For years, in the UN, European parliament and other international organizations, there has been a push towards a vision of this type, which does not hold the rights of a Chinese or man as equal to those of a European or American. The result – recorded frequently by AsiaNews – is always of indifference about the fate of millions of people who are killed, tortured and suffocated in their expression while the boat of national and economic interests sails over calm waters. Some months ago, in the lead-up to talks between

China

and

Europe

, Antti Kuosmanen, the Finish ambassador to

Beijing

, said candidly that “human rights” were not a “dominant point” of the report.

If we consider that the same organizations – the UN, European parliament – are fighting a war for “freedom” of gender definitions (male, female, lesbian, gay, and so on), of de facto couples, of abortion as a “reproductive right”, of the manipulation of embryos, then we understand that this relativism is none other than a serious form of schizophrenia. We saw it in action with the death of Saddam Hussein too.

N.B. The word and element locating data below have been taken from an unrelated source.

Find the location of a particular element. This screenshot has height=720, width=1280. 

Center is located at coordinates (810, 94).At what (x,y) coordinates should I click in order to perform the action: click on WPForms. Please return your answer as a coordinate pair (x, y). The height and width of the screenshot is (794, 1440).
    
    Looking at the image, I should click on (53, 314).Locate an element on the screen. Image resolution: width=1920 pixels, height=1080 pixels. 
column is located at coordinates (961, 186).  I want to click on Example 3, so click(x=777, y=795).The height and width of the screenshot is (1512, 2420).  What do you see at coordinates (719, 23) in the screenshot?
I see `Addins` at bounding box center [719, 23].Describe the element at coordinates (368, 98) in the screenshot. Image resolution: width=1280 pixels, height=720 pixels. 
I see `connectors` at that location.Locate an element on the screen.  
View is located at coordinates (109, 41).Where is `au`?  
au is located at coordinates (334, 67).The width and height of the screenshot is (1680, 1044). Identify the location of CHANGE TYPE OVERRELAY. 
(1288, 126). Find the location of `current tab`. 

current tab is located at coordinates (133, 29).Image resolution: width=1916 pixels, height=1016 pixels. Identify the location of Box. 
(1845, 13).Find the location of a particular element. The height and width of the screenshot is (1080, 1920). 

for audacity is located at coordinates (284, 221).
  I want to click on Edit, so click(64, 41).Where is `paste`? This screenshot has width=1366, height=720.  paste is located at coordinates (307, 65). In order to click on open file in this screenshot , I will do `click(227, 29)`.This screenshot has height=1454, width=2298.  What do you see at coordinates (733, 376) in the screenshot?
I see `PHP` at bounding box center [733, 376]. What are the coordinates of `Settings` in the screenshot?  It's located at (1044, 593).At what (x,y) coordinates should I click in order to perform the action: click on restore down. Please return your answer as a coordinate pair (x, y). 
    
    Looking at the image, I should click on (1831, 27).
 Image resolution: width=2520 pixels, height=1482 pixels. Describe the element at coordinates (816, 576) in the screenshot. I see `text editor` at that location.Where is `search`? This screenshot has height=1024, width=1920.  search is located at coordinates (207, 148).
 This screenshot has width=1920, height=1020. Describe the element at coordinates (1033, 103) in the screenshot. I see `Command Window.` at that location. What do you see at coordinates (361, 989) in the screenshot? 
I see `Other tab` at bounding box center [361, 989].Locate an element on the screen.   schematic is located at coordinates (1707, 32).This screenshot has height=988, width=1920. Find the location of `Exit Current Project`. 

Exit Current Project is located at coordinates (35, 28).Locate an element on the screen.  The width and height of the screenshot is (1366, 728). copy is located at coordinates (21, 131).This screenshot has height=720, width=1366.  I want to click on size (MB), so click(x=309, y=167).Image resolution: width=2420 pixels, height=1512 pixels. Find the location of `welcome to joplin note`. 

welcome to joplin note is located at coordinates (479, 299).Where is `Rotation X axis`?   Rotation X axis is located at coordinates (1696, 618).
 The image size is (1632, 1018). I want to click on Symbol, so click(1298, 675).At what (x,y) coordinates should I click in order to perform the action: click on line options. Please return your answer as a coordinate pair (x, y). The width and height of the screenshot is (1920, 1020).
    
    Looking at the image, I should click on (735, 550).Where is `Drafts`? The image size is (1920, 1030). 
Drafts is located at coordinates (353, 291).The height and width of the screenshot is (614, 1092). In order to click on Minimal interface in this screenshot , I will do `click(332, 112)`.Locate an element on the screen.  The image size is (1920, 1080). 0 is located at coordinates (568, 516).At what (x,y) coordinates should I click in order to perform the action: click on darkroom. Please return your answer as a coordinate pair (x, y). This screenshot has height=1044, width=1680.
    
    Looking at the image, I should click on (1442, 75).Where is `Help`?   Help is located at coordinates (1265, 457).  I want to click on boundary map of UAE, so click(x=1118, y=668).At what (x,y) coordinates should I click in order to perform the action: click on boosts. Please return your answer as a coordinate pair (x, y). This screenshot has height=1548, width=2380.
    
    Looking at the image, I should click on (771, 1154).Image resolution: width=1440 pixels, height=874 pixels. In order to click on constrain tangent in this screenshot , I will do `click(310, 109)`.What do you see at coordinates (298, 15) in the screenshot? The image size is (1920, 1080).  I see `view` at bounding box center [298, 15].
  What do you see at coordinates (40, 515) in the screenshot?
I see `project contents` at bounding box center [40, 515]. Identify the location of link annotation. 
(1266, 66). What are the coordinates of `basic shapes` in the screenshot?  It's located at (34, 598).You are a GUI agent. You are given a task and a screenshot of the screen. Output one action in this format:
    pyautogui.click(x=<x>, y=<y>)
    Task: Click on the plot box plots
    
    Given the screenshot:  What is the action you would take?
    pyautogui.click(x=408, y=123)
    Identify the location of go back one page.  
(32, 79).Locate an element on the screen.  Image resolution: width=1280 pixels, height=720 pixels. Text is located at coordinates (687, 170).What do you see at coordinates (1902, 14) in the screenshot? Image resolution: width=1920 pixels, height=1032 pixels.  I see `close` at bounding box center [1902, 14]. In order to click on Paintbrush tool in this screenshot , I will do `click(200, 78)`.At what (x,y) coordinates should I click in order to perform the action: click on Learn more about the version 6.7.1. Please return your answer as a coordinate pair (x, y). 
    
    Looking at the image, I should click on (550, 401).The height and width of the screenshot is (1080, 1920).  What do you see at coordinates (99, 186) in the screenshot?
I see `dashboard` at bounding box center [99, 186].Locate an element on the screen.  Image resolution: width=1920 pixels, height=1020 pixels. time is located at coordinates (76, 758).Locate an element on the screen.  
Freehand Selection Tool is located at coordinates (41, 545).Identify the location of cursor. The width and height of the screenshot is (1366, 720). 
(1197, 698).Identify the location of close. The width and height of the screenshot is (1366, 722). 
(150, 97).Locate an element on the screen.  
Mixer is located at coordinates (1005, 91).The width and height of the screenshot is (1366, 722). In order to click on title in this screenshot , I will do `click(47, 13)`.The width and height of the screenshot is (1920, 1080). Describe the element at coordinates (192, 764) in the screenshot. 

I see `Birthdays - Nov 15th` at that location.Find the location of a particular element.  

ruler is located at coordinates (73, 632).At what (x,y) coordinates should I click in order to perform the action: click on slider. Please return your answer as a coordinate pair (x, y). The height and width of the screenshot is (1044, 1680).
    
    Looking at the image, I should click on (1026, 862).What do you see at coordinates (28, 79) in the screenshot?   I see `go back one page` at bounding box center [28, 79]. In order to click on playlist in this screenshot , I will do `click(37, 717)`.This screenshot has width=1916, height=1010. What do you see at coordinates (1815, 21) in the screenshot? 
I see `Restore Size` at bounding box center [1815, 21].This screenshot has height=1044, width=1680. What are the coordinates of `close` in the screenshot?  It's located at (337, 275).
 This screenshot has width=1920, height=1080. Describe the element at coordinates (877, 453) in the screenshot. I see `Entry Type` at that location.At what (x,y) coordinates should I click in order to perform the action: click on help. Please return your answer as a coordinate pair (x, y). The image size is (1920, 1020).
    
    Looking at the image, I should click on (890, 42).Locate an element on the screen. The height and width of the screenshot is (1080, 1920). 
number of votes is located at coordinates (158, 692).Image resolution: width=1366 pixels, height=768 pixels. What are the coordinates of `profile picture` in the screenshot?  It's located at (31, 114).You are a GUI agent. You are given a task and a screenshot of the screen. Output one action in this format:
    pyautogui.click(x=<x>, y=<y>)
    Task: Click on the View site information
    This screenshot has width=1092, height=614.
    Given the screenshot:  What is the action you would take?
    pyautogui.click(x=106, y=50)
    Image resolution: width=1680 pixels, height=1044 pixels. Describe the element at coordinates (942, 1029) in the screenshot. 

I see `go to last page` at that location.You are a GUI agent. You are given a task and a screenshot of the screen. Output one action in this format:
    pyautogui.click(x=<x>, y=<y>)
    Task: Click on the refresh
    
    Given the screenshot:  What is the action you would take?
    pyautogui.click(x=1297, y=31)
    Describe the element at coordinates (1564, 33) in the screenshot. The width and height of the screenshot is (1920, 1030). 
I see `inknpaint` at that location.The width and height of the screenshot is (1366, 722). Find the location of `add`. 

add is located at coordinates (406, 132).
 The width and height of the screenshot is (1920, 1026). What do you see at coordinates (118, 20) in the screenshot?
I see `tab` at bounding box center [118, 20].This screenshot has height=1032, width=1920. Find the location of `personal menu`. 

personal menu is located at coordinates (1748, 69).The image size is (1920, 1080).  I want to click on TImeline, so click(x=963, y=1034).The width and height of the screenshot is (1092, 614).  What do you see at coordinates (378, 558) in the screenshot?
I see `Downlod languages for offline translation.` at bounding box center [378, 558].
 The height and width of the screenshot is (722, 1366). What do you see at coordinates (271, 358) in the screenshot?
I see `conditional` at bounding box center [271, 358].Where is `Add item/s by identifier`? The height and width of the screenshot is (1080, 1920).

Another view from Carol Iannone, at NRO:

In a film of this low level, looking like something that could have been done in the depths of the gulag, we do not see the cruel dictator who committed crimes against against humanity being executed honorably and in a dignified way—in a manner of death more humane than he inflicted on others—in order to serve justice, but a poor helpless human being having his God-given life taken away by ordinary men who have somehow been given power over him, some of whom taunted him in his last moments.  And his executioners being hooded did not carry the idea that they were personifications of abstract justice, but suggested in that context the primitive, hooded, faceless murderousness of the Middle East that we often see in parades and funerals.  Terrible, terrible, terrible, and another sign that Iraq is nowhere on the rule of law and that we have been utter fools to think that this society even understands the meaning of those words at this point.  And the execution being done around the time of a Sunni holiday, that makes it even more of a transgression and an embarrassment.